[What you need to do]
Your reply should be an exact copy of the lines from the one that holds "Click the Link" to the end of the data below.

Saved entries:

————————

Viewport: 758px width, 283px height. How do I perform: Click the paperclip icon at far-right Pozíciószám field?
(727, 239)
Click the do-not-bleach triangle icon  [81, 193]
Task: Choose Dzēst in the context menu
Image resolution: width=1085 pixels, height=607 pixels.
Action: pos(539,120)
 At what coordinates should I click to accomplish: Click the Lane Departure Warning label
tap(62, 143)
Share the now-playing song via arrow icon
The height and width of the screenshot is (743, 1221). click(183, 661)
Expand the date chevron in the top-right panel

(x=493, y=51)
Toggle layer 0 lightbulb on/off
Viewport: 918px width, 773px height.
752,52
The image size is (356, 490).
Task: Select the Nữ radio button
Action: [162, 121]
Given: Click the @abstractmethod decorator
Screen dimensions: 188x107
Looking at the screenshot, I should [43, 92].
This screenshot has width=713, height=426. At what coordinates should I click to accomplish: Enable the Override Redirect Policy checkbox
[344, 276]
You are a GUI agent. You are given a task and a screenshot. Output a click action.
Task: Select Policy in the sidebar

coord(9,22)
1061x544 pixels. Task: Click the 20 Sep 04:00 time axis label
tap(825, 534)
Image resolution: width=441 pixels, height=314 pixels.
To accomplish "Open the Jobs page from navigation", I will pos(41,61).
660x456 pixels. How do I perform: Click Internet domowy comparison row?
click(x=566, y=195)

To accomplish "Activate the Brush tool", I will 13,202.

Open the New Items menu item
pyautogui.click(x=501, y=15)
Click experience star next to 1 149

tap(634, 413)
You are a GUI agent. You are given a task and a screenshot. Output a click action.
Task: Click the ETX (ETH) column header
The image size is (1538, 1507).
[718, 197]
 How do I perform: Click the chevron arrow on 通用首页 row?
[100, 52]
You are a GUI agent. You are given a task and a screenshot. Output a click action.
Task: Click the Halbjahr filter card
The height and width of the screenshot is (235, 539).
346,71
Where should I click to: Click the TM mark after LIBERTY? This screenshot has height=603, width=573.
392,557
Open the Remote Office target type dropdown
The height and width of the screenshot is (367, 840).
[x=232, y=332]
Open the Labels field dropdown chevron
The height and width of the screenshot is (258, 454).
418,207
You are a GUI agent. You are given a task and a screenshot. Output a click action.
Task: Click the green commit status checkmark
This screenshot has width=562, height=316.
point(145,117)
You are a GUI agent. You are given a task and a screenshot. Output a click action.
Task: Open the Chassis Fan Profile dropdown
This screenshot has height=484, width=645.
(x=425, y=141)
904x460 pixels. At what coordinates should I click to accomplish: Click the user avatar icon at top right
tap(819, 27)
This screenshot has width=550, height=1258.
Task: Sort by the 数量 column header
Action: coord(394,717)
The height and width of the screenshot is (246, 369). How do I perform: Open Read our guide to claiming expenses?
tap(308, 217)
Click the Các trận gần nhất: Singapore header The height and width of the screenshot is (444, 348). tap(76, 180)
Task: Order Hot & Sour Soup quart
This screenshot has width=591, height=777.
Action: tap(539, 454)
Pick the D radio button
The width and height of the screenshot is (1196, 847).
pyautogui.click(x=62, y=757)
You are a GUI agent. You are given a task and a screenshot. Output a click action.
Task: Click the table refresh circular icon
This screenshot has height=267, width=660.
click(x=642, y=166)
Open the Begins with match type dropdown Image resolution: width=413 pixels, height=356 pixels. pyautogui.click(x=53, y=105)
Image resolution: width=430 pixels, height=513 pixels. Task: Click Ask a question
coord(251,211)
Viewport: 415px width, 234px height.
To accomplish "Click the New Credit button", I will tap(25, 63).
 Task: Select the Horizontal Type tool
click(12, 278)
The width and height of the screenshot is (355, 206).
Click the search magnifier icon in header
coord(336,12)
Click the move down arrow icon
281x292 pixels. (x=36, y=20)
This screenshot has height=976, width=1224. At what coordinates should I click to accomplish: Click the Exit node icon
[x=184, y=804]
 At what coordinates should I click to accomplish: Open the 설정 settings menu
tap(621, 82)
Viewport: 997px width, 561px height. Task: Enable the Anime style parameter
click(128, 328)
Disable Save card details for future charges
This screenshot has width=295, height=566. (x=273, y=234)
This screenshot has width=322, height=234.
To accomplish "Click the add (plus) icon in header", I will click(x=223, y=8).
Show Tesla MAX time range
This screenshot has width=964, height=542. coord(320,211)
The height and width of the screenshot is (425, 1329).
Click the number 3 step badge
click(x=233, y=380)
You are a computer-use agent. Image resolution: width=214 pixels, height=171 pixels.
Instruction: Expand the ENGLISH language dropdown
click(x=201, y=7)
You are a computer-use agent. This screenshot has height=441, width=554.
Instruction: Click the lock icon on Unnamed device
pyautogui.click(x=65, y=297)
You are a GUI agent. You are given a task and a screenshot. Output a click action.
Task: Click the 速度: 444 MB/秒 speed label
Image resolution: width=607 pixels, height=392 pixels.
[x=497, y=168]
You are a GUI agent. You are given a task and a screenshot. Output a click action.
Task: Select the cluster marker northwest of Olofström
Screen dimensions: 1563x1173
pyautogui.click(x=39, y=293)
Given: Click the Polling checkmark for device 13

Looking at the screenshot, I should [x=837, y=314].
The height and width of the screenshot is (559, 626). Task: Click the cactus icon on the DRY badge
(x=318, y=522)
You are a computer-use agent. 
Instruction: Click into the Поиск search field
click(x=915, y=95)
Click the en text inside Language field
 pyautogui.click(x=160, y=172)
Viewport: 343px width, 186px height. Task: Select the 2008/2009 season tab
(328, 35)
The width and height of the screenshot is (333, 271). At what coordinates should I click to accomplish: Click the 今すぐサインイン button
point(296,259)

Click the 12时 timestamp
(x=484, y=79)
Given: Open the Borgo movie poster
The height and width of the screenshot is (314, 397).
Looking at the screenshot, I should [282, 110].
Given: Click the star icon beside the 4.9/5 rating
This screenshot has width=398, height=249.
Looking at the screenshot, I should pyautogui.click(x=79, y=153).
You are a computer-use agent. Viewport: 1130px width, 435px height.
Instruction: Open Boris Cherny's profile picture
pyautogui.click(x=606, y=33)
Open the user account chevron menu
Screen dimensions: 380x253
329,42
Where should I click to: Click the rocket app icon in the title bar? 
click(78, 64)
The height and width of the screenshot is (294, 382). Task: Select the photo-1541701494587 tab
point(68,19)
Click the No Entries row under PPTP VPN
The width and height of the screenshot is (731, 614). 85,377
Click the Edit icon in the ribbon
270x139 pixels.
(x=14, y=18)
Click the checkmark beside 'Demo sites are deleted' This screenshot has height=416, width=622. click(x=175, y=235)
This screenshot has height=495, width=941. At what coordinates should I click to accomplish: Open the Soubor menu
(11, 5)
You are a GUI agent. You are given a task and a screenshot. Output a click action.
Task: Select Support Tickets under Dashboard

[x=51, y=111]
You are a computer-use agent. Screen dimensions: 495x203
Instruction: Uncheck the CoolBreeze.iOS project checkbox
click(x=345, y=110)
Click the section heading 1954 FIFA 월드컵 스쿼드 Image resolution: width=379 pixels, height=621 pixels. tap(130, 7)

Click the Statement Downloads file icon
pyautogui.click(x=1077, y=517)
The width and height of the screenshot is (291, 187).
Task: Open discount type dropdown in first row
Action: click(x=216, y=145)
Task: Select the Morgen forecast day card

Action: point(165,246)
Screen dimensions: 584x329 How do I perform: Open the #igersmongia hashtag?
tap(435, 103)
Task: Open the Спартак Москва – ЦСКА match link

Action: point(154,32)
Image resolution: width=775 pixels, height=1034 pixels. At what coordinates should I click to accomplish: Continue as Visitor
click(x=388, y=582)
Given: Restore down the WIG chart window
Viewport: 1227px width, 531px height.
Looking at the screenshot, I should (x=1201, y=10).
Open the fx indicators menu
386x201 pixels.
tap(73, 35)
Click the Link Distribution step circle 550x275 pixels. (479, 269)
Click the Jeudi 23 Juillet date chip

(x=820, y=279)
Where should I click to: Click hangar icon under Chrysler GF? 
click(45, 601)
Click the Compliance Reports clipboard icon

————————

[Problem solution]
Click the Link Distribution step circle 550x275 pixels. (479, 269)
Click the Jeudi 23 Juillet date chip

(x=820, y=279)
Where should I click to: Click hangar icon under Chrysler GF? 
click(45, 601)
Click the Compliance Reports clipboard icon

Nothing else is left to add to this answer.